Collected data:
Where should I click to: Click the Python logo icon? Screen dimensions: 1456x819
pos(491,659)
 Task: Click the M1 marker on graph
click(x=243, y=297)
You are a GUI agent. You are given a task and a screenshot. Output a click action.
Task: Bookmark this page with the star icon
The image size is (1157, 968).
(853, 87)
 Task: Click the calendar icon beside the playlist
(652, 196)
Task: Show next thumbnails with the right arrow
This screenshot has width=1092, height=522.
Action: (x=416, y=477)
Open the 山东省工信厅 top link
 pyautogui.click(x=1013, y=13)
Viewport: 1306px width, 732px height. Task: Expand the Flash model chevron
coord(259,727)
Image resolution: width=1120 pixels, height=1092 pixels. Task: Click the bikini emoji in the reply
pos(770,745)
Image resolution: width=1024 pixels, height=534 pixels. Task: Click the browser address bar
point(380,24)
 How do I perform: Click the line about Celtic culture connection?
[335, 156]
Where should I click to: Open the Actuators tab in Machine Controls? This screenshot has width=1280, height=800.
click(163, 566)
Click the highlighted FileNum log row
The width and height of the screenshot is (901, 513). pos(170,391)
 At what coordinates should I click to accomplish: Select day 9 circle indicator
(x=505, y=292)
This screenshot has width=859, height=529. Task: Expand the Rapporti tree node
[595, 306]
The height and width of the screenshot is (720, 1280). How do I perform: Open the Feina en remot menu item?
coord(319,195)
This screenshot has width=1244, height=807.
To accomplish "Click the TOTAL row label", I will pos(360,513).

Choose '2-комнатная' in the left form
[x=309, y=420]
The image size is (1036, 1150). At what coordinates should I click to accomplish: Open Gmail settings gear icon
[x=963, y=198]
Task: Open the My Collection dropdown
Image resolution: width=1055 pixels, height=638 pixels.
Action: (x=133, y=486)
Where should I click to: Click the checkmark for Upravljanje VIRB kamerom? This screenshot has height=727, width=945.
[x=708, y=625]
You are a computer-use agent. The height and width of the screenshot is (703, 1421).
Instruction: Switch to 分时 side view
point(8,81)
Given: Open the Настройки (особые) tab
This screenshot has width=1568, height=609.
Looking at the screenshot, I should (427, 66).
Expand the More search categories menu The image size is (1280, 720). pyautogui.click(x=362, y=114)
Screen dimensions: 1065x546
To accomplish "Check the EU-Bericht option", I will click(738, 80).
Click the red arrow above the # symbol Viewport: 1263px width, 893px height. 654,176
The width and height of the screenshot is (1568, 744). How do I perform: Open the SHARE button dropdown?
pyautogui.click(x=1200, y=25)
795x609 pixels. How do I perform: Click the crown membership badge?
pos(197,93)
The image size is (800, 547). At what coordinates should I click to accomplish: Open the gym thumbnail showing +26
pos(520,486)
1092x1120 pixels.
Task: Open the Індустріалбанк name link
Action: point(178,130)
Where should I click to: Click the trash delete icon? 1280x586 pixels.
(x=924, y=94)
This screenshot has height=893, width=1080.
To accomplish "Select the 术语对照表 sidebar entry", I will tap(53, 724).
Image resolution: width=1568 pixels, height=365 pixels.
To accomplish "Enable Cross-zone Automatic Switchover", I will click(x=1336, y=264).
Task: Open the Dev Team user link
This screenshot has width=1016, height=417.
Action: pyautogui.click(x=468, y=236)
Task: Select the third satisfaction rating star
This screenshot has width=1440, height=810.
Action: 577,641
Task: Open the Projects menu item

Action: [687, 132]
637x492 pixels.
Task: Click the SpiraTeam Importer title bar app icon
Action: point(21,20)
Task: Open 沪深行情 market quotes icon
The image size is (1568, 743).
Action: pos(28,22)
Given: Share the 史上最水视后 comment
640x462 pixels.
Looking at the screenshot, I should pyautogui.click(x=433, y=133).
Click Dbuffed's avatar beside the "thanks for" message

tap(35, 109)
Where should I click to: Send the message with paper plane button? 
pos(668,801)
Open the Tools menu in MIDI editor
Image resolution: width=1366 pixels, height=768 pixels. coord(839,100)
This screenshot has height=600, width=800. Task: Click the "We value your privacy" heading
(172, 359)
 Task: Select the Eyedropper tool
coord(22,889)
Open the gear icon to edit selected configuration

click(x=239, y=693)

■ Exercise directions
Output the records above exactly as written.

■ Response to the task
Where should I click to: Click the Python logo icon? Screen dimensions: 1456x819
pos(491,659)
 Task: Click the M1 marker on graph
click(x=243, y=297)
You are a GUI agent. You are given a task and a screenshot. Output a click action.
Task: Bookmark this page with the star icon
The image size is (1157, 968).
(853, 87)
 Task: Click the calendar icon beside the playlist
(652, 196)
Task: Show next thumbnails with the right arrow
This screenshot has width=1092, height=522.
Action: (x=416, y=477)
Open the 山东省工信厅 top link
 pyautogui.click(x=1013, y=13)
Viewport: 1306px width, 732px height. Task: Expand the Flash model chevron
coord(259,727)
Image resolution: width=1120 pixels, height=1092 pixels. Task: Click the bikini emoji in the reply
pos(770,745)
Image resolution: width=1024 pixels, height=534 pixels. Task: Click the browser address bar
point(380,24)
 How do I perform: Click the line about Celtic culture connection?
[335, 156]
Where should I click to: Open the Actuators tab in Machine Controls? This screenshot has width=1280, height=800.
click(163, 566)
Click the highlighted FileNum log row
The width and height of the screenshot is (901, 513). pos(170,391)
 At what coordinates should I click to accomplish: Select day 9 circle indicator
(x=505, y=292)
This screenshot has width=859, height=529. Task: Expand the Rapporti tree node
[595, 306]
The height and width of the screenshot is (720, 1280). How do I perform: Open the Feina en remot menu item?
coord(319,195)
This screenshot has width=1244, height=807.
To accomplish "Click the TOTAL row label", I will pos(360,513).

Choose '2-комнатная' in the left form
[x=309, y=420]
The image size is (1036, 1150). At what coordinates should I click to accomplish: Open Gmail settings gear icon
[x=963, y=198]
Task: Open the My Collection dropdown
Image resolution: width=1055 pixels, height=638 pixels.
Action: (x=133, y=486)
Where should I click to: Click the checkmark for Upravljanje VIRB kamerom? This screenshot has height=727, width=945.
[x=708, y=625]
You are a computer-use agent. The height and width of the screenshot is (703, 1421).
Instruction: Switch to 分时 side view
point(8,81)
Given: Open the Настройки (особые) tab
This screenshot has width=1568, height=609.
Looking at the screenshot, I should (427, 66).
Expand the More search categories menu The image size is (1280, 720). pyautogui.click(x=362, y=114)
Screen dimensions: 1065x546
To accomplish "Check the EU-Bericht option", I will click(738, 80).
Click the red arrow above the # symbol Viewport: 1263px width, 893px height. 654,176
The width and height of the screenshot is (1568, 744). How do I perform: Open the SHARE button dropdown?
pyautogui.click(x=1200, y=25)
795x609 pixels. How do I perform: Click the crown membership badge?
pos(197,93)
The image size is (800, 547). At what coordinates should I click to accomplish: Open the gym thumbnail showing +26
pos(520,486)
1092x1120 pixels.
Task: Open the Індустріалбанк name link
Action: point(178,130)
Where should I click to: Click the trash delete icon? 1280x586 pixels.
(x=924, y=94)
This screenshot has height=893, width=1080.
To accomplish "Select the 术语对照表 sidebar entry", I will tap(53, 724).
Image resolution: width=1568 pixels, height=365 pixels.
To accomplish "Enable Cross-zone Automatic Switchover", I will click(x=1336, y=264).
Task: Open the Dev Team user link
This screenshot has width=1016, height=417.
Action: pyautogui.click(x=468, y=236)
Task: Select the third satisfaction rating star
This screenshot has width=1440, height=810.
Action: 577,641
Task: Open the Projects menu item

Action: [687, 132]
637x492 pixels.
Task: Click the SpiraTeam Importer title bar app icon
Action: point(21,20)
Task: Open 沪深行情 market quotes icon
The image size is (1568, 743).
Action: pos(28,22)
Given: Share the 史上最水视后 comment
640x462 pixels.
Looking at the screenshot, I should pyautogui.click(x=433, y=133).
Click Dbuffed's avatar beside the "thanks for" message

tap(35, 109)
Where should I click to: Send the message with paper plane button? 
pos(668,801)
Open the Tools menu in MIDI editor
Image resolution: width=1366 pixels, height=768 pixels. coord(839,100)
This screenshot has height=600, width=800. Task: Click the "We value your privacy" heading
(172, 359)
 Task: Select the Eyedropper tool
coord(22,889)
Open the gear icon to edit selected configuration

click(x=239, y=693)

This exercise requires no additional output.